Let $$\tan\alpha$$, $$\tan\beta$$ and $$\tan\gamma$$; $$\alpha, \beta, \gamma \neq \frac{(2n-1)\pi}{2}$$, $$n \in N$$ be the slopes of the three line segments $$OA$$, $$OB$$ and $$OC$$, respectively, where $$O$$ is origin. If circumcentre of $$\triangle ABC$$ coincides with origin and its orthocentre lies on $$y$$-axis, then the value of $$\left(\frac{\cos 3\alpha + \cos 3\beta + \cos 3\gamma}{\cos\alpha \cdot \cos\beta \cdot \cos\gamma}\right)^2$$ is equal to ________.
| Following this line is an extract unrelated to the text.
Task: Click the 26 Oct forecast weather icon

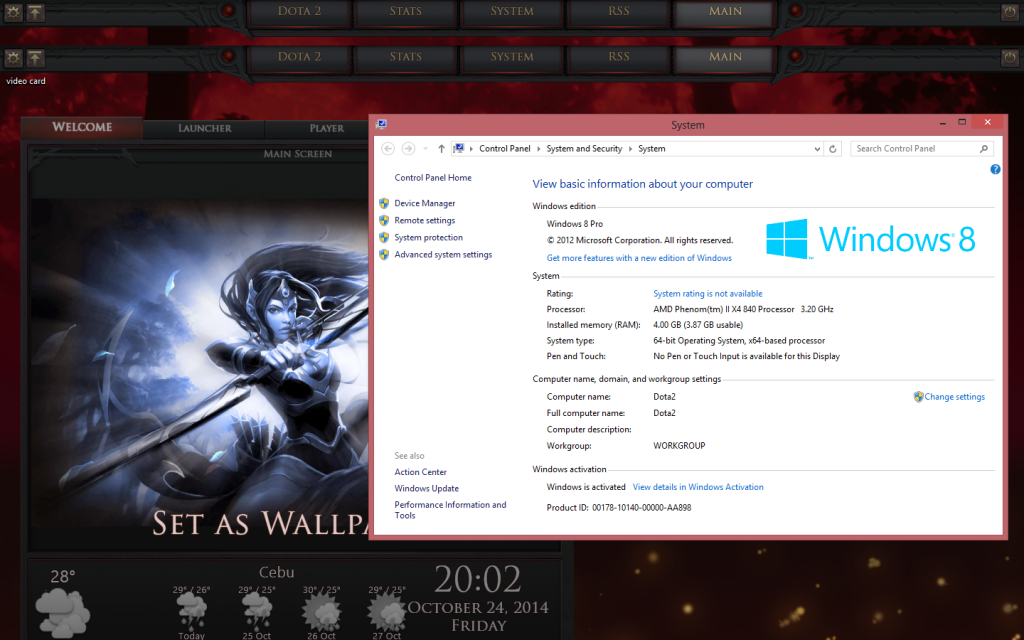Action: [x=320, y=612]
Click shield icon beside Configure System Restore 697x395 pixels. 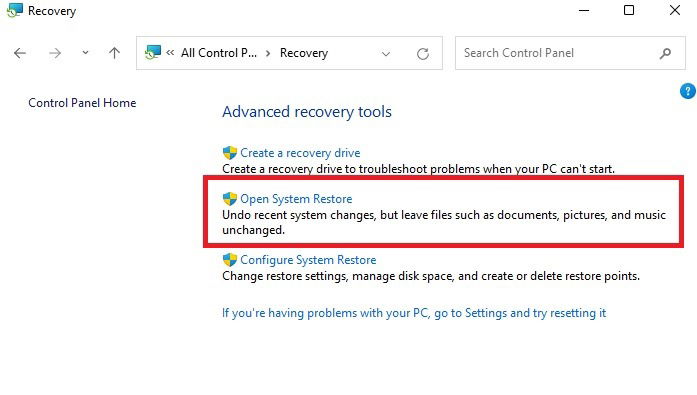pos(230,260)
Since the circumcentre of $$\triangle ABC$$ is at the origin $$O$$, we have $$|OA| = |OB| = |OC| = R$$ (circumradius). The lines $$OA$$, $$OB$$, $$OC$$ have slopes $$\tan\alpha$$, $$\tan\beta$$, $$\tan\gamma$$ respectively, so we can write $$A = R(\cos\alpha, \sin\alpha)$$, $$B = R(\cos\beta, \sin\beta)$$, $$C = R(\cos\gamma, \sin\gamma)$$.

The orthocentre of a triangle inscribed in a circle of radius $$R$$ centred at the origin is $$H = A + B + C = R(\cos\alpha + \cos\beta + \cos\gamma,\; \sin\alpha + \sin\beta + \sin\gamma)$$.

Since the orthocentre lies on the $$y$$-axis, its $$x$$-coordinate is zero: $$\cos\alpha + \cos\beta + \cos\gamma = 0$$.

Now we evaluate the given expression. Using the identity $$\cos 3\theta = 4\cos^3\theta - 3\cos\theta$$, we get $$\cos 3\alpha + \cos 3\beta + \cos 3\gamma = 4(\cos^3\alpha + \cos^3\beta + \cos^3\gamma) - 3(\cos\alpha + \cos\beta + \cos\gamma)$$.

Since $$\cos\alpha + \cos\beta + \cos\gamma = 0$$, the second term vanishes. For the first term, we use the identity: if $$p + q + r = 0$$, then $$p^3 + q^3 + r^3 = 3pqr$$. With $$p = \cos\alpha$$, $$q = \cos\beta$$, $$r = \cos\gamma$$, we get $$\cos^3\alpha + \cos^3\beta + \cos^3\gamma = 3\cos\alpha\cos\beta\cos\gamma$$.

Therefore $$\cos 3\alpha + \cos 3\beta + \cos 3\gamma = 4 \cdot 3\cos\alpha\cos\beta\cos\gamma = 12\cos\alpha\cos\beta\cos\gamma$$.

The required expression is $$\frac{\cos 3\alpha + \cos 3\beta + \cos 3\gamma}{\cos\alpha \cdot \cos\beta \cdot \cos\gamma} = \frac{12\cos\alpha\cos\beta\cos\gamma}{\cos\alpha\cos\beta\cos\gamma} = 12$$.

Therefore $$\left(\frac{\cos 3\alpha + \cos 3\beta + \cos 3\gamma}{\cos\alpha \cdot \cos\beta \cdot \cos\gamma}\right)^2 = 12^2 = 144$$.